Since there is so much to cover, for now, we’ll give you a taste of what’s new and improved in the suite as a whole giving more attention to Premiere Pro. In our next review, we’ll provide a more detailed analysis of the programs we know you use the most, like Premiere Pro, After Effects and Sound Booth.
For the flagship programs in the Production Premium suite, this is Adobe’s definitive move to the 64-bit operating system platform. While the other programs in the CS5 suite remain 32-bit, Premiere Pro, After Effects, Photoshop Extended and Media Encoder are native 64-bit only. Adobe does include 32-bit CS4 versions of Premiere Pro and After Effects for those of you that can’t wait to harness some of the other benefits of the new suite.

This upgrade may be the excuse you’ve been looking for to buy new hardware, so be sure to check the Tech Specs. Even if you have enough CPU horsepower, there is a good chance your system will need (or can now fully address) more RAM. Most significantly, you’ll need one of just a handful of currently compatible nVidia graphics cards to unleash all of the newfound productivity of CS5. Our test machine, an 8-core 2.33GHz Xeon with 32GB of RAM, included an nVidia Quadro CX card (performance details in our next review).

With the introduction of some new products and more tightly integrated applications, CS5’s workflow mirrors modern real world production more closely than ever. For example, one production workflow that uses all the Production Premium applications could start with a script in Story (optional) that is handed off to OnLocation in the form of metadata that gets broken into scenes that you capture directly to disc. These scenes, along with other media that you create in Sound Booth, Photoshop or Illustrator are arranged on a timeline in Premiere Pro. Dynamic link makes a no-render hand-off to After Effects that tosses it back to Premiere Pro then out to Encore for output to a physical or online DVD or to Media Encoder for encoding to a large selection of output formats. Bridge remains a touchstone for asset management while Flash Professional, Device Central or the new Flash Catalyst can further transform your final production into an engaging mobile device or online presentation. Given this emphasis on workflow, we’ll approach this review in the order you might use the applications in a production pipeline.

Story and CS Live

Adobe takes an important step backward in the production process with the release of their new collaborative script writing solution, Story. It is part of the larger web-based collaboration center, CS Live, which includes Review (not yet fully functional),, Browser Lab, Site Catalyst and Net Averages. These hosted services allow you to share your work with co-producers and clients for writing, editing, reviewing, testing, and analyzing your production throughout the various stages of its development and distribution. While you do get 12 months of free access by registering your copy of CS5, Story and other CS Live tools are an optional paid subscription service. Adobe did not have a listed price at the time of publication.

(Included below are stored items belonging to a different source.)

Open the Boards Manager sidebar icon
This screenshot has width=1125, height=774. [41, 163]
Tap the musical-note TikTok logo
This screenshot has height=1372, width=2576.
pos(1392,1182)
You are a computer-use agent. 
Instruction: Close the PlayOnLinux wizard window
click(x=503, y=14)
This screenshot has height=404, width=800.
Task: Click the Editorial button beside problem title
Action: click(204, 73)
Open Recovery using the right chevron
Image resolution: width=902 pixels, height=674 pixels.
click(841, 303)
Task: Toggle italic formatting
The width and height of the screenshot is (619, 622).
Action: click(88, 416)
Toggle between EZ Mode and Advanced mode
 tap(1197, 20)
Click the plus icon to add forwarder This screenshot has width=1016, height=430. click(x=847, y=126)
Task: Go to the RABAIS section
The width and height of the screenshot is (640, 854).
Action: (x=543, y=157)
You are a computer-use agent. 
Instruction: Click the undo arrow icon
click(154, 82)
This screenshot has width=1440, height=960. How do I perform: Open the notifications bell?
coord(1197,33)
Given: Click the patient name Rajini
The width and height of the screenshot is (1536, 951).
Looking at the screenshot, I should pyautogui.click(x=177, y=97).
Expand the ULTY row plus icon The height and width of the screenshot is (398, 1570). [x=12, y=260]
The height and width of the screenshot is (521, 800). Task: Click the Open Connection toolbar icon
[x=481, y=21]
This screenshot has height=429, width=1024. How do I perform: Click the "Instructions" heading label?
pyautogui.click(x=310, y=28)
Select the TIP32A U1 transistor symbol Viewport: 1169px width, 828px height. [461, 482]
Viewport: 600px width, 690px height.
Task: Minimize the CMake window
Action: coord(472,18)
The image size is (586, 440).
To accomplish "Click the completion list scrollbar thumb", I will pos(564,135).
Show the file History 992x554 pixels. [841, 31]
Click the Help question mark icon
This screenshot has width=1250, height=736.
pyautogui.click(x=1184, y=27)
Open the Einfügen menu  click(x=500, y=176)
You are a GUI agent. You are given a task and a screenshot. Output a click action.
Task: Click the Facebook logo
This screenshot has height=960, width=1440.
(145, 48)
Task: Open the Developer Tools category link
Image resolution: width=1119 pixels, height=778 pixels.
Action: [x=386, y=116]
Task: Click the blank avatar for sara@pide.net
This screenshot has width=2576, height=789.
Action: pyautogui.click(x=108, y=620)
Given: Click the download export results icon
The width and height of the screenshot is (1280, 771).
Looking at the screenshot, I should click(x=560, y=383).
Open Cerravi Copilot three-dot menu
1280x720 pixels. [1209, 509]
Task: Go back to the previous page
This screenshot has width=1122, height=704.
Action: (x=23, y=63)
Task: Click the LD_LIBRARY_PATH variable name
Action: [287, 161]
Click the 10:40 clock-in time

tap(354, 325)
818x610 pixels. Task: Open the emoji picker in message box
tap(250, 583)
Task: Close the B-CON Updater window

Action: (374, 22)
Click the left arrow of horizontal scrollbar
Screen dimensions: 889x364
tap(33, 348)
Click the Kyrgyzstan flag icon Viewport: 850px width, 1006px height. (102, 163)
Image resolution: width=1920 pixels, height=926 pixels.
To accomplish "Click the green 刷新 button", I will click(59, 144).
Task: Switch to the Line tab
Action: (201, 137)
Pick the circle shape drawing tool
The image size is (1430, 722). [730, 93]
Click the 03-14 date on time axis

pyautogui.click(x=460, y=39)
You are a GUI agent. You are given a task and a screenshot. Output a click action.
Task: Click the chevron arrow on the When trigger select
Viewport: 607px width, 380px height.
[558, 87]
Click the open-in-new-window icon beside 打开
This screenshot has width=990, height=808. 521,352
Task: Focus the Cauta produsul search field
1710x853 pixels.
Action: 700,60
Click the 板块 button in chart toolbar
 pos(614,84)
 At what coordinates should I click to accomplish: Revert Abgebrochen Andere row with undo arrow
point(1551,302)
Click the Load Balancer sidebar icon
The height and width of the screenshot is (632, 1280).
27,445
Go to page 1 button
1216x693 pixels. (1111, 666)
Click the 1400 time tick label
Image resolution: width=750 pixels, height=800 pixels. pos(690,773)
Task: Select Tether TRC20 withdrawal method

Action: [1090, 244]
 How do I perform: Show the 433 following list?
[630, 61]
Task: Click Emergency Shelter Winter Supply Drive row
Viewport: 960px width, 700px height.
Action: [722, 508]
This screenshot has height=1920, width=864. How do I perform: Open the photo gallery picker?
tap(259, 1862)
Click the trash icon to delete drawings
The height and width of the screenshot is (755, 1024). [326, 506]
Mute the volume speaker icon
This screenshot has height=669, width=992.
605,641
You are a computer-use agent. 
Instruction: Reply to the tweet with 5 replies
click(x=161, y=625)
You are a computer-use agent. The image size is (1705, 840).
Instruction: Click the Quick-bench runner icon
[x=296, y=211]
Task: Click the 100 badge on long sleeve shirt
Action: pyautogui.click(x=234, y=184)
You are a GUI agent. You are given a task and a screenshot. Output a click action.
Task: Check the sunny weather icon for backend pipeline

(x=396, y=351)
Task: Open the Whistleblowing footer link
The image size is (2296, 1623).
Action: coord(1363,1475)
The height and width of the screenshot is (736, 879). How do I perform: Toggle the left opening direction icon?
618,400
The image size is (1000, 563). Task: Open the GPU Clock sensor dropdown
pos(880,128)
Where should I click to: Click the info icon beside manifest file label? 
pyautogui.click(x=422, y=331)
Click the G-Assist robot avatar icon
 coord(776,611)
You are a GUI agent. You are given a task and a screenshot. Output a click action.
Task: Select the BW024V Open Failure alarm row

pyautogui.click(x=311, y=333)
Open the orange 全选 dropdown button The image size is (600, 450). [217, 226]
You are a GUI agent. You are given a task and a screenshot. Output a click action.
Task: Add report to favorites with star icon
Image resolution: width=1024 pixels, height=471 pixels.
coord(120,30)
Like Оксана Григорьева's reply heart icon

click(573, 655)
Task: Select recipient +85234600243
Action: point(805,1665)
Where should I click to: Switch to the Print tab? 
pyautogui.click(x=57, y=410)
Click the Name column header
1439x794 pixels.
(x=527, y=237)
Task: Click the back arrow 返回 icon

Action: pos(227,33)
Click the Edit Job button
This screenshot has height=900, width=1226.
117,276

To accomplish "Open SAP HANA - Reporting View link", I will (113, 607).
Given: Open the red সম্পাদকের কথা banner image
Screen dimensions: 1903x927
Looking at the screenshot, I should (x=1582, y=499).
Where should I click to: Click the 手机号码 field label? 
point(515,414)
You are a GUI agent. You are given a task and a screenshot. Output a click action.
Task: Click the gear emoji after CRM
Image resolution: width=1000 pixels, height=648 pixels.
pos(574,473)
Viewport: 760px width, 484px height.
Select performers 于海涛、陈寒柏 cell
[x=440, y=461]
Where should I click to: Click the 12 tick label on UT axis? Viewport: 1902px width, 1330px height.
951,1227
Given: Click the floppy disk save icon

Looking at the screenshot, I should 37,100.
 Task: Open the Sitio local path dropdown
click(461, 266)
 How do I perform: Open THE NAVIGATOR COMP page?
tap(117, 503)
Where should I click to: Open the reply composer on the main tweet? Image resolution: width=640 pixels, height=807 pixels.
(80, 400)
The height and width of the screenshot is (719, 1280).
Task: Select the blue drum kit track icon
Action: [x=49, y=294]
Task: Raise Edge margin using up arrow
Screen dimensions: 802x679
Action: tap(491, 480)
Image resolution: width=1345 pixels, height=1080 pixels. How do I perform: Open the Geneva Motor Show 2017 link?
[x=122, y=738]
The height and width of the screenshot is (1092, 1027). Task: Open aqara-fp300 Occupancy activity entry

As a video producer-editor, you may at first find Story and Review most useful, but don’t overlook the potential for the other offerings to help you refine and gain a wider audience for your productions. In this release, it appears Adobe zapped most of the bugs we noted in our earlier review although some key features, like A/V script formatting, are still not fully functional. Story appears nearly ready and continues to look like a promising new addition most attractive to producers already familiar with a formal production workflow. Only time will tell if the idea of an integrated subscription service will prove popular.


Metadata is quickly becoming as important as picture and sound and OnLocation takes it from second-cousin status to newlywed. The script comes in from Story as the base metadata set that is broken out into scene/shot information in OnLocation. You can use this as the basis for capturing your video direct to disc or, with a little bit of finessing, incorporate footage acquired by tapeless cameras into the shot breakout (more on this in our next review). When you are finished capturing and logging, your picture, sound and metadata then flow along the production pipeline into Premiere Pro.

The OnLocation interface remains similar but the key improvements are just a click away. Within the metadata panel, you now have OnLocation Project and Script information. OnLocation now incorporates the same media browser as Premiere Pro and the new Comment Markers and Turbo Comments, lets you immediately add notes about individual shots.

Premiere Pro

For most of us, the most exciting news is Premiere Pro’s significant performance increase. At the heart of this speed improvement is the new 64-bit architecture, memory addressing, CPU optimization and the new Adobe Mercury Playback Engine that leverages the power of the Graphics Processing Unit (GPU) of a compatible nVidia graphics card. This means that for processor intensive operations, such as using highly encoded video formats, you’ll get real-time performance even after stacking on layer after layer, each with effects and color correction.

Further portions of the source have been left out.